Bahrain has warned journalists not to incite sectarianism through their writings after an Arabic newspaper published a column questioning the reasons behind members of a certain sect achieving academic excellence in this year’s high school examinations.
As the government announced May 7 as National Press Day, Minister of State for Information Affairs and official government spokeswoman Sameera Rajab said the law will be applied without differentiation, Gulf Daily News reported.
In the newspaper, a well-known Bahraini columnist described the situation in schools as part of a long-term plan to topple the regime, which he said started with administrators and teachers who are pushing students to get scholarships, the newspaper reported.
Rajab said: “there is a difference between opinion and sectarianism and there are rules in this country that govern and control what gets published.”

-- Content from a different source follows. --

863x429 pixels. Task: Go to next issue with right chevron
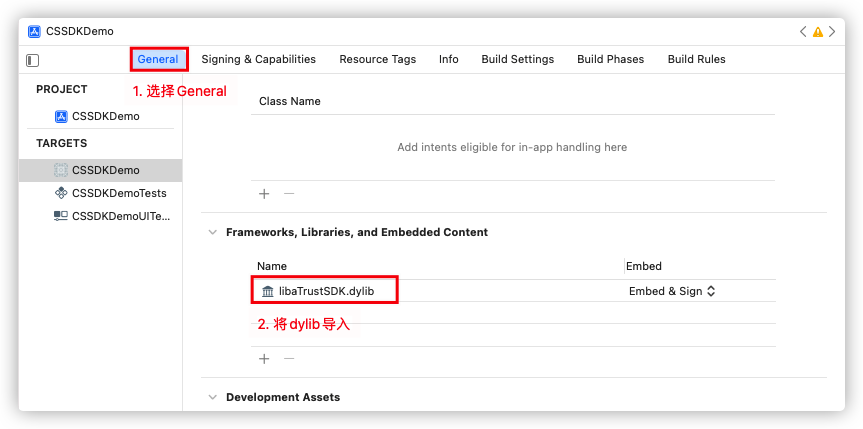pos(833,32)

“The law applies to all and there are no exceptions, but we have to distinguish between two things - whether the journalist or columnist publishes something in a licensed paper, or posts a personal notice on his pages online.
"Those who decide to say comments on a personal notice are being dealt with through other legislation that are not related to the Information Affairs Authority (IAA), but anything that comes through publications licensed by us will be punished."
The Cabinet emphasised the importance of national unity and rejecting all forms of sectarianism. It also called upon all religious channels and the press to avoid sermons and writings which would incite sectarianism when discussing the internal affairs of other countries.
Rajab said National Press Day “will be regarded as an important occasion to honour those involved in the Bahraini Press and to continue to support openness and freedom of opinion and expression in Bahrain”.